Description of the attraction

At the corner of Escolta and William Burke Streets in Manila's Santa Cruz district stands a magnificent neoclassical house, the Regina Building, built in 1934. Its architect was Juan Luna's son Andrés Luna de San Pedro. The building is surrounded on all sides by streams, and the Estero de la Reina flows right behind it - perhaps it was from the name of this stream that the building got its name.

Regina Building was originally built as a commercial building. Since 1934, one of the first Philippine insurance companies, the Provident Insurance Corporation, was located here. The building was later bought by the De Leon family, who added a fourth floor to it and carried out a small renovation under the direction of Fernando Ocampo, a pioneer of Filipino Art Nouveau architecture.
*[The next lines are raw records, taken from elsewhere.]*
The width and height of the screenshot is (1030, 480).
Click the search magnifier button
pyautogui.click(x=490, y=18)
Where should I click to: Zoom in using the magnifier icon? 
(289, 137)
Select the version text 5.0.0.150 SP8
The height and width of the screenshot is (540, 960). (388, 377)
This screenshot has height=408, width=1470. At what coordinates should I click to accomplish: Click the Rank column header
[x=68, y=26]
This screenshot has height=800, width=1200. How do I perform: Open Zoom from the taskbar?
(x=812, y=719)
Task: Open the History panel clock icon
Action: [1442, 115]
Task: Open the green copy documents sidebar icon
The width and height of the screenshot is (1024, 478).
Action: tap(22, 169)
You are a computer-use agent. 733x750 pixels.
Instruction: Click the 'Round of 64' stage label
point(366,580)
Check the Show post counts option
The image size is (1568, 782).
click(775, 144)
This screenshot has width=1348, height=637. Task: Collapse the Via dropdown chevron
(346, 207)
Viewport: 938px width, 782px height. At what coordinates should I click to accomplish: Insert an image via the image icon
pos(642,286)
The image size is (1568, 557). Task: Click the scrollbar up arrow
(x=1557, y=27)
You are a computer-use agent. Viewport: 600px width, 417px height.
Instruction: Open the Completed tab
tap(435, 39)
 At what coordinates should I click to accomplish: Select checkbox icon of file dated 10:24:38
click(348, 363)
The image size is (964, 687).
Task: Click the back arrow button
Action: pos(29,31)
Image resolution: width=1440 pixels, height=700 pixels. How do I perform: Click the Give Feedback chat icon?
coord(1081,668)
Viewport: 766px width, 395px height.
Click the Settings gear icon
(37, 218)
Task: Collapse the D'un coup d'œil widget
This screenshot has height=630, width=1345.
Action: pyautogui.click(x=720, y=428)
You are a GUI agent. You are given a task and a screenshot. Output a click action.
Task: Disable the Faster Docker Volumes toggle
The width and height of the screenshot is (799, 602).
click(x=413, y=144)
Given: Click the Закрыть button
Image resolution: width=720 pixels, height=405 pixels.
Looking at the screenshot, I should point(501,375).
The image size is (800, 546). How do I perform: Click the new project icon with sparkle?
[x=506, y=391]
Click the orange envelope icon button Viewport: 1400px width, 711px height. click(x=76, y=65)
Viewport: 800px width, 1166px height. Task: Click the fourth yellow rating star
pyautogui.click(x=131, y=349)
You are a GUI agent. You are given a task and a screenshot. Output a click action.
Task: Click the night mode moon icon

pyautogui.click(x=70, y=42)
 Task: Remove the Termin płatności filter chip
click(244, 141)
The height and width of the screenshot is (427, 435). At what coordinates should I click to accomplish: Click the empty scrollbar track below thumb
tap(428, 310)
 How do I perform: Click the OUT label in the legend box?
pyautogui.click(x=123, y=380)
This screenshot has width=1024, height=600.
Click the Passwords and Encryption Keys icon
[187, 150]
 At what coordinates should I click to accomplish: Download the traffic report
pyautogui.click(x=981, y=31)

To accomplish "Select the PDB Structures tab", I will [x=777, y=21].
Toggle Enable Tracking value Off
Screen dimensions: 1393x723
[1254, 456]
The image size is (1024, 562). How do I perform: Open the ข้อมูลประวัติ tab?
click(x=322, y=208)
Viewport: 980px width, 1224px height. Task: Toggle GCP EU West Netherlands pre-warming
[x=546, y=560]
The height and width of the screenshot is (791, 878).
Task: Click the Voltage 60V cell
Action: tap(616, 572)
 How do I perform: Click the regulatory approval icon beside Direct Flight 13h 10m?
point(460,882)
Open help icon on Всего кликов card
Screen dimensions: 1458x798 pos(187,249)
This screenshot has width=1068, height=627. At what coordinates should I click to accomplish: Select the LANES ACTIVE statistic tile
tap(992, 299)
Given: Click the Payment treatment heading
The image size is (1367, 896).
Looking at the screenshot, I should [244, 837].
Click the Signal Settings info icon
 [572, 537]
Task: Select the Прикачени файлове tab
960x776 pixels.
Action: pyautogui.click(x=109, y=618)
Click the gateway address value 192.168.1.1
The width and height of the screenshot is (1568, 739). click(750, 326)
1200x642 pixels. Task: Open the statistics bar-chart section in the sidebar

Despite the change in ownership, the building continued to be a commercial building - it still housed the offices of insurance companies, since the Santa Cruz area was in those years the main financial center of Manila. Today, the offices of freight forwarding companies are located here.

The Regina Building is said to be one of the first buildings in the Philippines to be built of reinforced concrete, a technology that the Americans introduced to islands prone to frequent earthquakes. The original architectural style in which the building was made was also brought from America - a mixture of neoclassicism and art deco. The Central Post Office, the National Museum and the Department of Finance and Tourism are built in the same style in Manila.